Nous, comme l’ensemble des travailleurs, sommes touchés par ces augmentations. Nous voyons nos conditions de vie s’aggraver par des salaires de misère. La revendication principale de cette journée est donc la question des salaires. Alors que le CAC40 a fait des bénéfices records pendant la crise et que Macron a fait énormément de cadeaux aux patrons, la question sociale revient sur le devant de la scène. La grève du 27 janvier, ce sera celle de la première ligne, soit des travailleurs de la santé et du privé qui ont dû continuer d’aller bosser, mais aussi les travailleurs de 2e ligne comme peuvent l’être les enseignants. Ce sera la grève de tous ceux qui ont tenu la baraque pendant la crise. Partout il y a des mobilisations qui explosent sur les questions salariales, notamment dans le privé. C’est pourquoi, nous voulons montrer que cette grève est celle de l’ensemble des travailleurs qui vivent dans des conditions misérables alors que le gouvernement engraisse le patronat qui fait tjrs des bénéfices records comme a pu le voir récemment.

Dans notre secteur, nous allons aussi lier cette journée à la question de la précarité. Une grosse partie des travailleurs de l’éducation ne sont pas fonctionnaires mais des travailleurs précaires tels que les AESH qui accompagnent les élèves en situation de handicap et qui sont payés une misère, les AED qui ont des statuts précaires avec des salaires de misère. Par exemple, moi je suis dans un établissement d’éducation prioritaire, les AED ne touchent pas les primes d’éducation prioritaire. Ce sont des revendications qu’on portera aussi la journée du 27, qui devrait être une journée très suivie.

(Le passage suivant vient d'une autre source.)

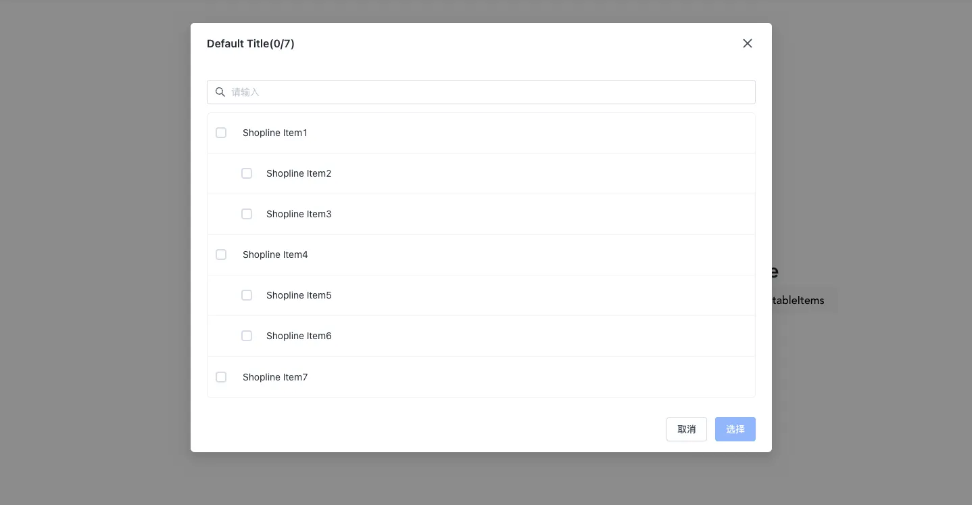
Task: Click the magnifier search icon
Action: coord(220,92)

Au delà nous devons dès à présent participer à la construction de cette journée et faire qu’elle soit la plus massive possible, il y en a le potentiel ! Dès ce jeudi nous devons maintenir la pression sur Blanquer et Macron, mais surtout amplifier le mouvement, en organisant et élargissant les AG au niveau local. Il est nécessaire de ne pas vouloir s’arrêter après la journée du 27 mais bien de préparer dés aujourd’hui la suite du mouvement, construction la mobilisation et le rapport de force qui lui seul est capable d’imposer nos revendications. A nous d’imposer des moyens pour les services publics et d’imposer des conditions de travail digne notamment sur la question des salaires.